_TASK PROMPT_
Images are not wanted; transcribe the rest of the listing exactly.

***** DATA SHOWN

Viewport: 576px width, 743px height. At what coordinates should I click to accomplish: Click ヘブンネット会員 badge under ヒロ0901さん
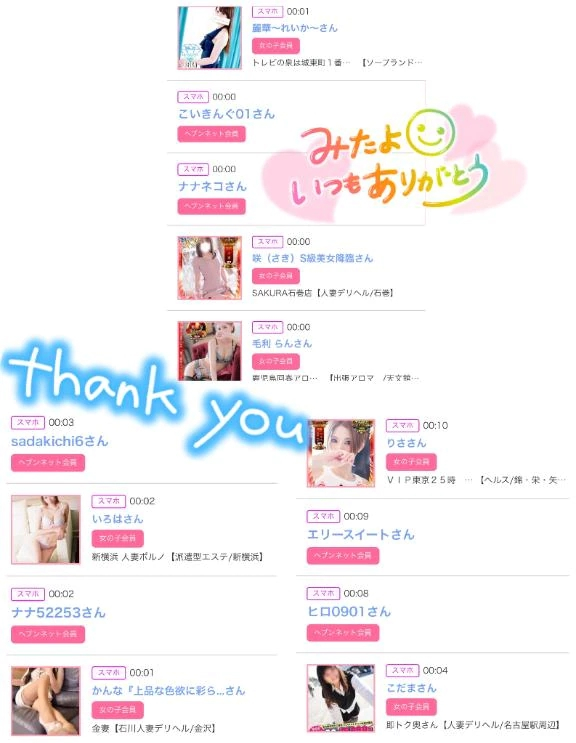click(x=343, y=633)
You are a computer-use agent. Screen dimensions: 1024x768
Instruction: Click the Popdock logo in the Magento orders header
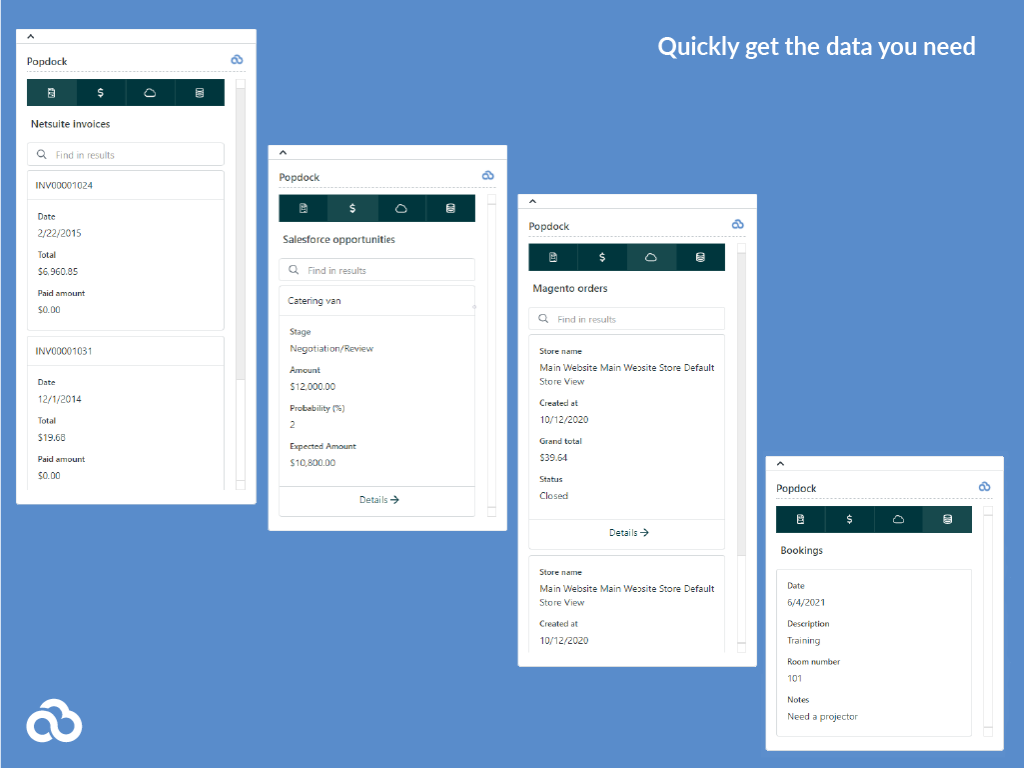(x=738, y=225)
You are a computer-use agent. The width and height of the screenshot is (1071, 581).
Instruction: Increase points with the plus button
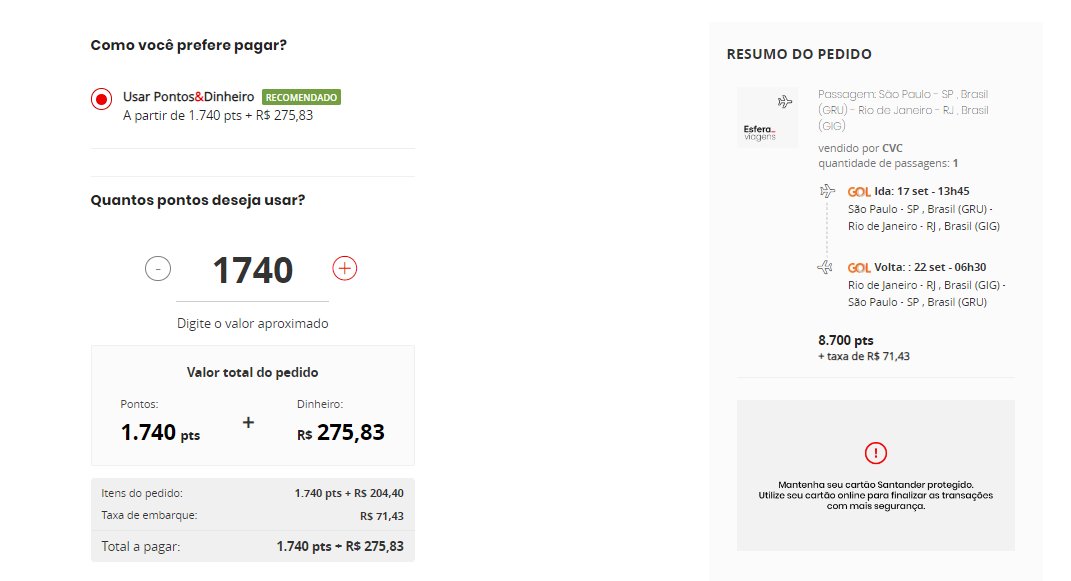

**********

_EXERCISE ANSWER_
Viewport: 576px width, 743px height. At what coordinates should I click to accomplish: Click ヘブンネット会員 badge under ヒロ0901さん
click(x=343, y=633)
You are a computer-use agent. Screen dimensions: 1024x768
Instruction: Click the Popdock logo in the Magento orders header
(x=738, y=225)
You are a computer-use agent. The width and height of the screenshot is (1071, 581).
Instruction: Increase points with the plus button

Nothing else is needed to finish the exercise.